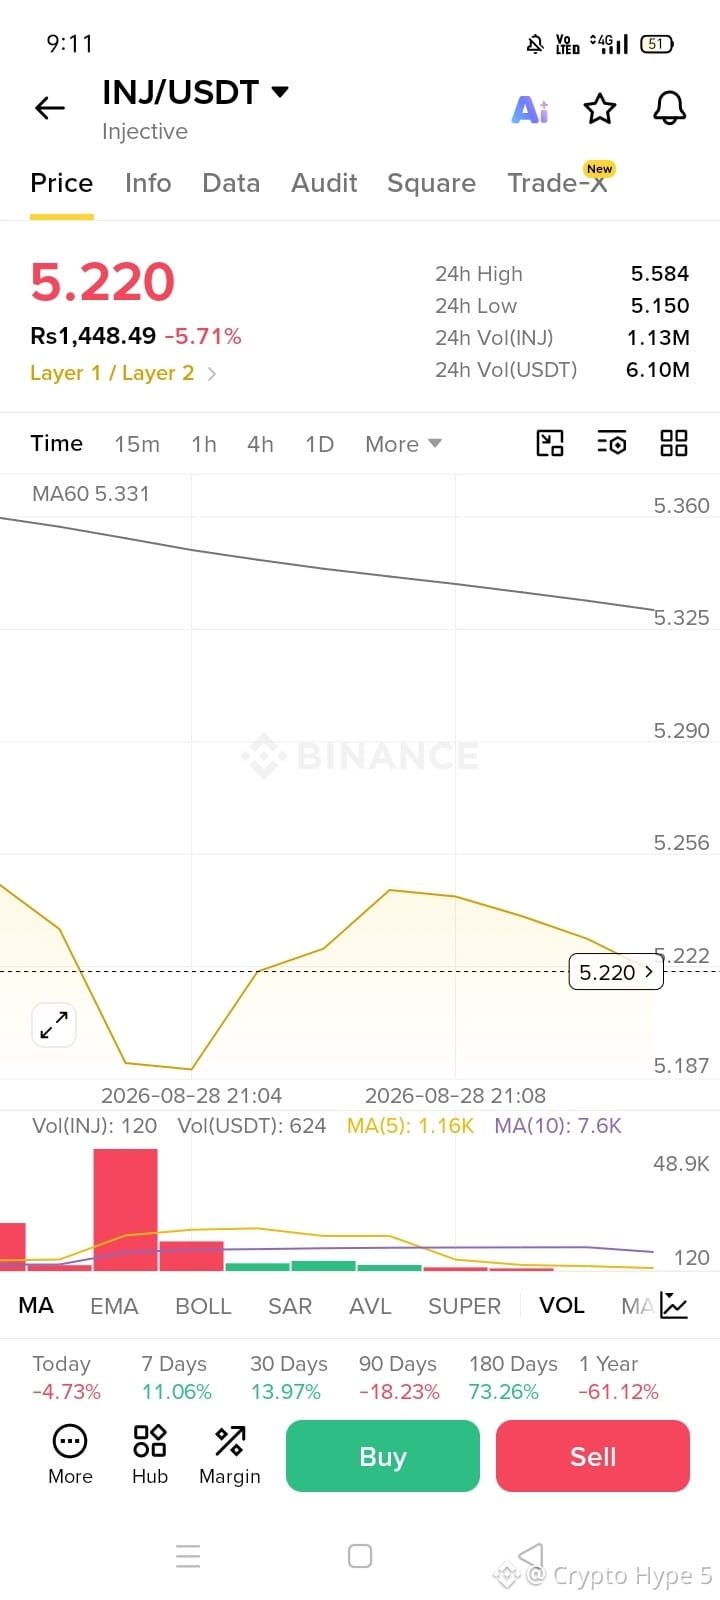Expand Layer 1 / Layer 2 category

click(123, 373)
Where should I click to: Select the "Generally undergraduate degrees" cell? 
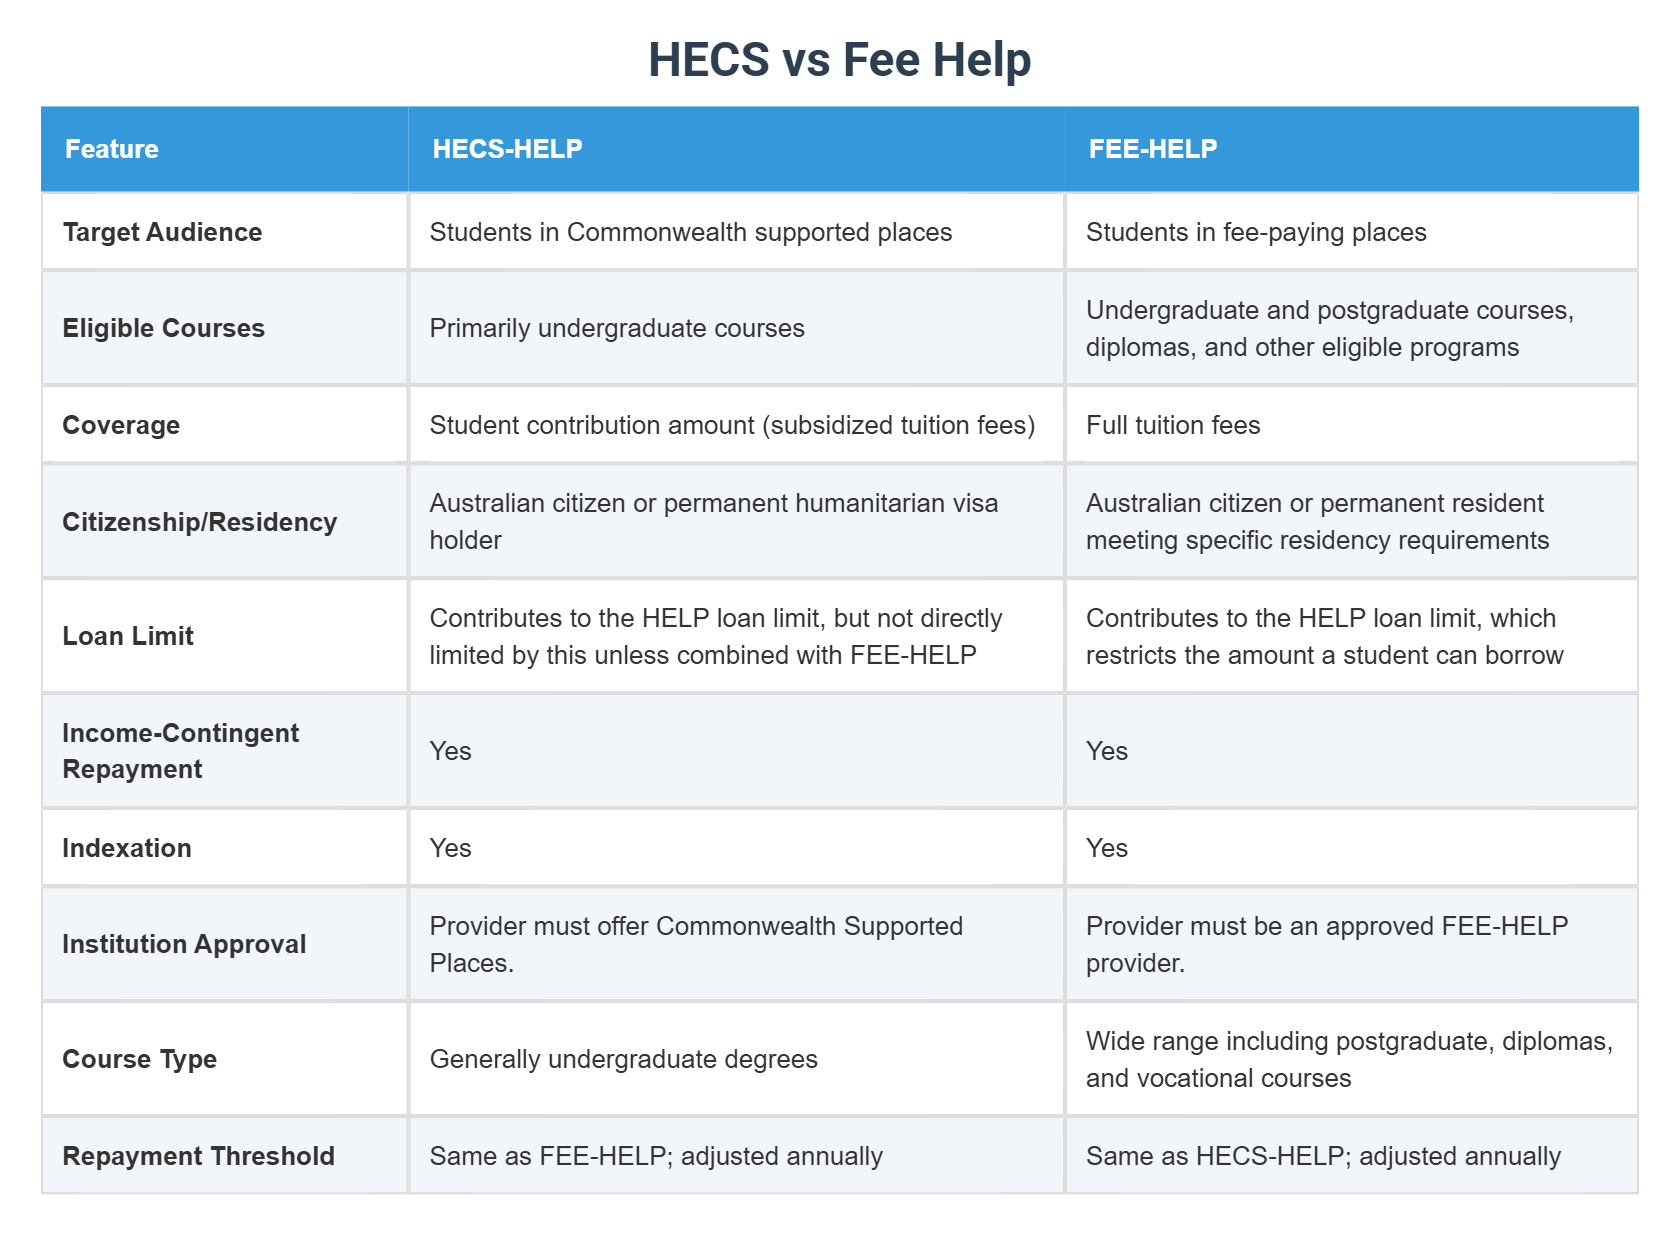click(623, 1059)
+++++
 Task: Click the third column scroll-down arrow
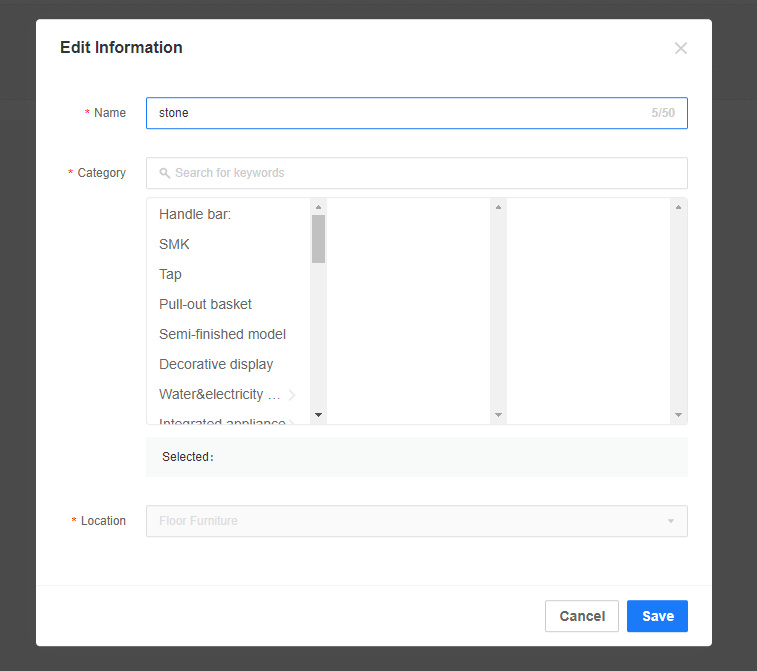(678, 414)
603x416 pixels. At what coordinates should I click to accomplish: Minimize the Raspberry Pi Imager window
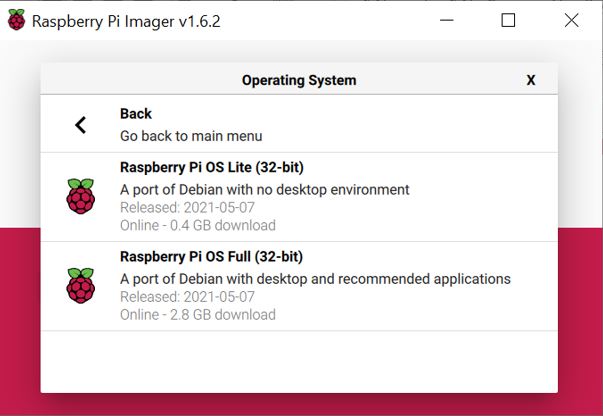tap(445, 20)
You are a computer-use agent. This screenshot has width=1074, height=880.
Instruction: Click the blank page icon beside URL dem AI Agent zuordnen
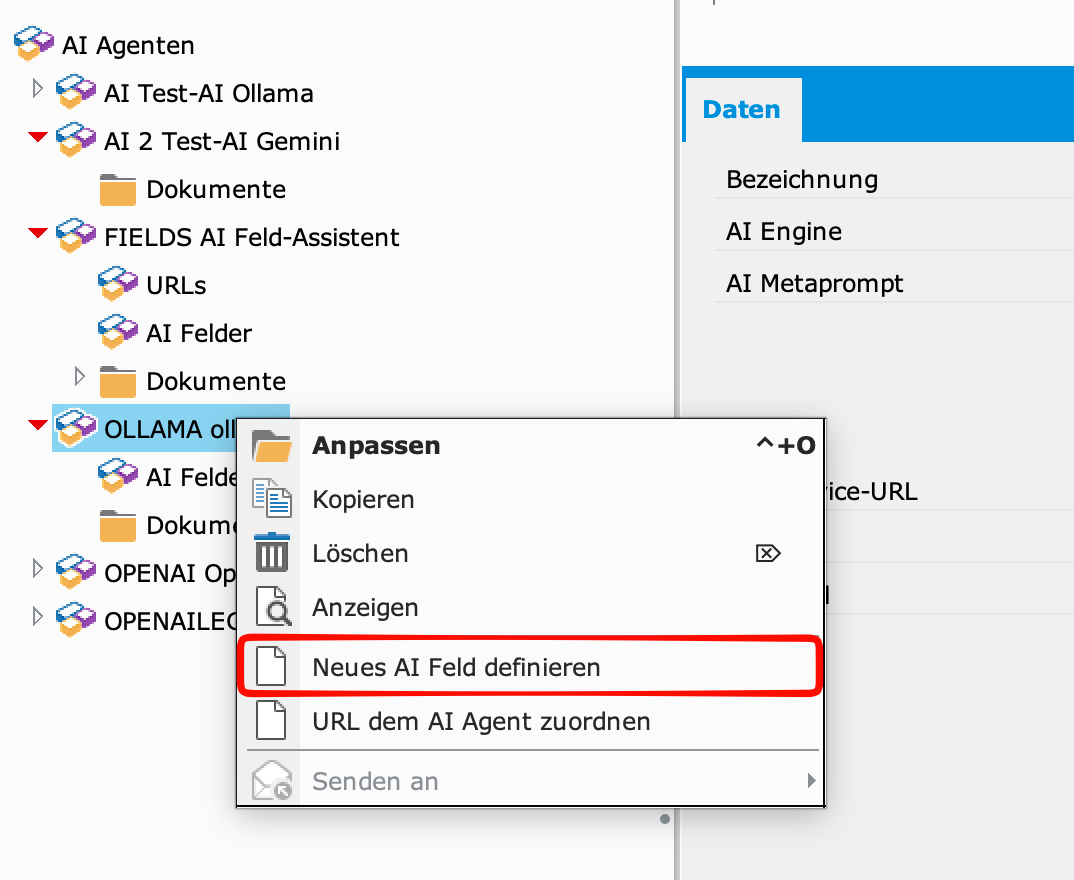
+++++
Aim of the exercise: Looking at the data above, write out exactly the lines that start at the one containing "You are a computer-use" and end at the one containing "Instruction: Click the"; include both and nothing beyond.

Task solution:
You are a computer-use agent. This screenshot has width=1074, height=880.
Instruction: Click the blank page icon beside URL dem AI Agent zuordnen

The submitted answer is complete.